Northern Spain's Estatuas cave was a hub of activity 105,000 years ago. Its Neanderthal residents may have constructed fires, butchered red deer, and hafted stone tools, according to artifacts. Subtler traces of their DNA were also ejected, bled, and excreted onto the cave floor. "You can picture people working in the cave, chopping up animals and manufacturing tools. The perspective of population geneticist Benjamin Vernot, a postdoc at the Max Planck Institute for Evolutionary Anthropology (MPI-EVA), may have been influenced by the sounds of his own infant during a Zoom conversation. "Maybe they cut themselves or their babies pooped," he speculates. "The dirt floors accumulate all that DNA."

The first ancient human's nuclear DNA has been extracted from sediments, according to his and MPI-EVA biologist Matthias Meyer's paper published today in Science. The human mitochondrial DNA (mtDNA) found on cave floors was previously reported to be shorter and more plentiful, but nuclear DNA, which was previously only found in bones and teeth, can be far more illuminating. According to Leiden University archaeologist Marie Soressi, "Now, it seems that it is possible to extract nuclear DNA from dirt, and we have a lot of dirt in archaeological sites."

Population geneticist Pontus Skoglund of the Francis Crick Institute concurs, calling this a "beautiful paper." The genetic identity and sex of prehistoric cave inhabitants are revealed by the sequences, which also demonstrate that one group of Neanderthals replaced another in the Spanish cave around 100,000 years ago, possibly as a result of a cooling of the temperature. "They can see a shift in Neanderthal populations at the very same site, which is quite nice," adds Skoglund.

Only 23 ancient humans, including 18 Neanderthals from 14 locations across Eurasia, have had their ancient DNA recovered from their bones or teeth thus far.

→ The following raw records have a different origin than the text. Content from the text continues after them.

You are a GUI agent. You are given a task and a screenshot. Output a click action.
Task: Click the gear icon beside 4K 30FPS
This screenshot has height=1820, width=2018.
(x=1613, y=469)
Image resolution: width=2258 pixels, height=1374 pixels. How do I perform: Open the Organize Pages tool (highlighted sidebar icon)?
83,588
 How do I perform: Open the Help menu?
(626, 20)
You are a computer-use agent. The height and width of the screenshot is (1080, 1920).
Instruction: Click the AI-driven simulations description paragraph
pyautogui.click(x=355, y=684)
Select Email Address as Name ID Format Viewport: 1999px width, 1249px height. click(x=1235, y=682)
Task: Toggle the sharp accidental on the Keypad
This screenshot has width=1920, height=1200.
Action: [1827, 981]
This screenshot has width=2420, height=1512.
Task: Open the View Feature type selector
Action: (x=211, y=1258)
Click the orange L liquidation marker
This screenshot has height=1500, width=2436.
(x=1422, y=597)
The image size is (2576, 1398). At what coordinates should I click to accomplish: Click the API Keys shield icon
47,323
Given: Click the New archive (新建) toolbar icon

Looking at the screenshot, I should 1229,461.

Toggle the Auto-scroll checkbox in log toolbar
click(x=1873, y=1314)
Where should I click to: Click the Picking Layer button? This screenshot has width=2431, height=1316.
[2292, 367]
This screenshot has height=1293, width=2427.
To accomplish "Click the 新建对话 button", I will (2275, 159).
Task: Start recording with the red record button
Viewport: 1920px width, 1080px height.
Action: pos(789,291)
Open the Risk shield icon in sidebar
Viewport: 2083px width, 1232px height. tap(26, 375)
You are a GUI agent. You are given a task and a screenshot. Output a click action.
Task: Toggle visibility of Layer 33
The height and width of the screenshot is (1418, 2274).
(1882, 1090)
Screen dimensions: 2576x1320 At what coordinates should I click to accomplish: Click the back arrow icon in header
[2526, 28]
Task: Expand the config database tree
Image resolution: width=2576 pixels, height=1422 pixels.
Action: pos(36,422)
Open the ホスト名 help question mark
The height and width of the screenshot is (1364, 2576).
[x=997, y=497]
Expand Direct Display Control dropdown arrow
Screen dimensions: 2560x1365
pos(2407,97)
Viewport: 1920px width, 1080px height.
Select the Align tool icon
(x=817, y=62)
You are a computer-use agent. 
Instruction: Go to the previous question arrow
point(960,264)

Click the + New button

Vernot and Meyer's team analyzed silt from precisely dated levels in three caves known to have been inhabited by prehistoric humans: the Denisova and Chagyrskaya caves in Siberia, as well as the Estatuas cave in Atapuerca, Spain.

In what Skoglund refers to as "an amazing technical demonstration," they created new molecular probes to fish out human DNA while ignoring the numerous sequences from plants, animals, and microorganisms. They next employed statistical techniques to isolate Neanderthal-specific DNA and compare it to reference Neanderthal genomes in a phylogenetic tree.

All three locations produced Neanderthal nuclear and mtDNA, although Estatuas cave's little amount of nuclear DNA from several Neanderthals surprised researchers the most. Nuclear DNA from a male Neanderthal from the deepest layer, dated to around 113,000 years ago, connected him to the earliest Neanderthals who lived in the Denisova cave and caves in Belgium and Germany around 120,000 years ago.

According to co-author and paleoanthropologist Juan Luis Arsuaga of the Complutense University of Madrid, two female Neanderthals who lived in Estatuas cave later, around 100,000 years ago, had nuclear DNA that more closely matched that of later, "classic" Neanderthals, including those who lived less than 70,000 years ago at Vindija cave in Croatia and 60,000 to 80,000 years ago at Chagyrskaya cave.

At the same time, diminishing diversity may be seen in the more prevalent mtDNA from Estatuas cave. In the cave 113,000 years ago, Neanderthals had at least three different forms of mtDNA. But there was just one type of Neanderthal in the cave between 80,000 and 107,000 years ago. Ancient DNA found in Neanderthal bones and teeth has previously indicated a decline in genetic diversity during the same time period.

According to Arsuaga, Neanderthals flourished and expanded their range during the warm, humid interglacial period that began 130,000 years ago. But as a new glacial epoch began around 110,000 years ago, temperatures in Europe abruptly dropped. All but one lineage of Neanderthals vanished shortly after then. During subsequent, warmer periods, members of the surviving lineage began to repopulate Europe, some of whom sought refuge in Estatuas cave.

The "famous" classic Neanderthals, such the skulls from France's La Ferrassie and Vindija, are among those survivors and their offspring, according to Arsuaga. Compared to older Neanderthals, whose cranial capacity were no greater than 1400 cm3, he writes that they possessed brains up to 1750 cubic centimeters (cm3). The advent of the cold age, according to Arsuaga, also caused a rise in brain size and several population replacements in modern humans in Africa.

In humans or other mammals, "we find this pattern almost everywhere we look," according to Beth Shapiro, a genetic researcher at the University of California, Santa Cruz. "Dispersal over perhaps long distances and population replacement or admixture."

DNA from cave dirt is expected to produce more hints. Paleogeneticist Viviane Slon, a current Tel Aviv University employee and co-author of the Science publication, claims that she and the MPI-EVA team are examining ancient DNA from sediments at numerous locations across the world. "Hopefully soon, we'll start to get a very high-resolution, fine-scale view of ancient humans and who was where at what time," adds the researcher.